Today as I sat at the Farmer’s Market with my teens, I was thinking about my blog and how I had inadvertently muddled up the HMTL so that for a while there clicking any internal link (like the linkwithin widget,anything on the sidebar or the “Next” button at the bottom of the page) would simply redirect you to the homepage.

I had no idea why, and, coincidentally, no idea how to fix it. As I was ruminating, I was also feeling antsy. I was worried about people coming to the site and not being able to navigate around and, how would you read fascinating stories about a 27 year old married woman and her obsessive habits and giant dog and illiterate husband then?

And then, of course, I started wondering why I am doing this. Why any of us in the blogging “community” are doing this. We are cumulatively logging countless millions of hours writing a shared history, a sort of record of existence…and for who, exactly? And for why?

And, of equal importance, what does it do when you begin to feel yourself under daily pressure to manufacture content – does it change the way you perceive the world? Does it change the way you interact, experience daily events and relationships? What does it do to be constantly looking for an anecdote or mentally editing a post about an experience, even as you’re living it?

I read a book a while ago by Elizabeth Gilbert, it was called Eat, Pray, Love  (just a small book, but perhaps you’ve heard of it?) and I thought the story was decently interesting, if a little self-involved. Once I closed its covers I didn’t give it much more thought until a short time later when I happened across an article which disclosed that the entire trip – the pasta-eating romp through Italy, the introspective stay in India and the headboard thumping nights in Indonesia- all of it was paid for in advance by the publisher in exchange for a book deal.

To some, this isn’t surprising, nor is it relevant. How else would someone afford to go on a year long trip? Isn’t the experience still valid regardless of the source funding? What’s the problem? Well for me, as a writer, there is a HUGE problem.

A few, in fact.

First of all I would argue that her entire experience, every observation, conversation and decision, was affected by this arrangement – irrevocably coloured by the knowledge that at the end of her 12 month jaunt, Ms. Gilbert had to churn out a book.

And wait, back up, even the ability to TAKE such a trip – who hasn’t thought about this? Who HASN’T wanted, at times, to run away from your life, to flee and escape and attempt to become something, someONE, different?

The fact that she was able to changes things immediately. There’s no risk, when the money you’re spending isn’t your own. There exists a huge safety net, a golden parachute and with it, the comforting knowledge that even if the year is a bust you’re not really wasting time, because you can work that bust, the heartache and desolation, into a narrative. You will have still produced as it were.

It’s the difference between living and researching and I would argue that Eat, Pray, Love falls into the latter.

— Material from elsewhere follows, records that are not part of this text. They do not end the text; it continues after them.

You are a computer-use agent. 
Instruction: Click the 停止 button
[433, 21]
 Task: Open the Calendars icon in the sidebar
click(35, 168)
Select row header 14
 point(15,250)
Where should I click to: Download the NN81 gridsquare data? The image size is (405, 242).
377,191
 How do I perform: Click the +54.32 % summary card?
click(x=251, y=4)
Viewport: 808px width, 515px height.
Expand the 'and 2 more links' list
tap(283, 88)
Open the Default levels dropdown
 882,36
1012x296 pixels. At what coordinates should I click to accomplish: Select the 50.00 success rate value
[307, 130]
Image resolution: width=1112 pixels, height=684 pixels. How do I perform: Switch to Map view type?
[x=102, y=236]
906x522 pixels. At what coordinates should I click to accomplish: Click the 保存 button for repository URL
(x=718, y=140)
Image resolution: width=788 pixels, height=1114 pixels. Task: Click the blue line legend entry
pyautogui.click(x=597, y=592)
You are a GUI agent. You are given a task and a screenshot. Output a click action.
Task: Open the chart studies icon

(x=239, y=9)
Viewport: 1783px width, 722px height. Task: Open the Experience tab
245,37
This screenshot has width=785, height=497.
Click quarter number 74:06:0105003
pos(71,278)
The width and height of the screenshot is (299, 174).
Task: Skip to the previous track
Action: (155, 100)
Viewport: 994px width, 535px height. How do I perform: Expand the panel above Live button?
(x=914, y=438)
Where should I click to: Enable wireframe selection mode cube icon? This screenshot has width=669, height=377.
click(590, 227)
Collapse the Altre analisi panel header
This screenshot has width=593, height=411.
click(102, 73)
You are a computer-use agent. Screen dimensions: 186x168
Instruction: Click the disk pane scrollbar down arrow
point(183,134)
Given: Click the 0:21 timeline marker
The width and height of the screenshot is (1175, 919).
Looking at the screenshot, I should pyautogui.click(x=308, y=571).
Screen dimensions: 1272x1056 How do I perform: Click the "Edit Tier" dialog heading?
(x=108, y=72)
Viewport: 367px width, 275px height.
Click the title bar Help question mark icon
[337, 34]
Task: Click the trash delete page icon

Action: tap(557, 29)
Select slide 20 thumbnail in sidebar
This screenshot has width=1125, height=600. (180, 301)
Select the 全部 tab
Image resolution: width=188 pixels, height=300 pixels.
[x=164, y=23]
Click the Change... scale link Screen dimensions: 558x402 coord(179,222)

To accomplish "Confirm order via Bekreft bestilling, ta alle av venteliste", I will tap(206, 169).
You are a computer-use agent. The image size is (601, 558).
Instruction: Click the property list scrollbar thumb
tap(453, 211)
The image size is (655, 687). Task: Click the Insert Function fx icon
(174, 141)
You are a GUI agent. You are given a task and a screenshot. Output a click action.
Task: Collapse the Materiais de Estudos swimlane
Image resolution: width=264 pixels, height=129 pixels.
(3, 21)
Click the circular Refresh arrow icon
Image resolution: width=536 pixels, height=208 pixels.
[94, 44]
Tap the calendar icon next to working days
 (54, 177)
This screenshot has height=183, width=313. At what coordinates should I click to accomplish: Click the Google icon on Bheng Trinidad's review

Having said that, is blogging the same? Obviously bloggers are – for the most part- unpaid, but nevertheless, do our lives change when we start recording it, offering it up for public consumption?

Is blogging just reproducing the Hawthorne Effect on a grand scale? We know that people change their behaviour when they know they are being observed, does this old true even if WE are the observers?

And what does this mean for the generation I work with, the teens who have grown up with digital cameras and Facebook and the knowledge that they are being documented, tagged, checked-in and identified at virtually every stage of their lives? What does it mean to make so much of private life, public?

Reality shows are a great example of this. For some reasons TV cameras function somewhat like alcohol – start rolling and people become strange, exaggerated versions of themselves, saying and doing things which would be unthinkable in a private setting, without an audience.

I can’t deny that this happens to me. I try and keep a fairly regular schedule and write every morning. I have noticed that as I prepare my coffee or take a shower I’m flipping though ideas in my head. I’m writing and re-writing, turning phrases and honing thoughts, reworking and fine tuning things until I can sit here, hands aloft and tap out something worthy.

And why? I have no idea. I’ve explored this idea here, and will probably continue to do so because this question is asked of me nearly every time my blog arises in conversation. Perhaps unfairly, I usually infer the unsaid rest, “Do you really think yourself so interesting? So unique?”. 

“I like to write” I usually offer, simply. Somewhat lamely, “So I do.”

It seems to me that the problem with diaries blogs, and the reason that most of them are so boring, is that every day we vacillate between examining our hangnails and speculating on cosmic order.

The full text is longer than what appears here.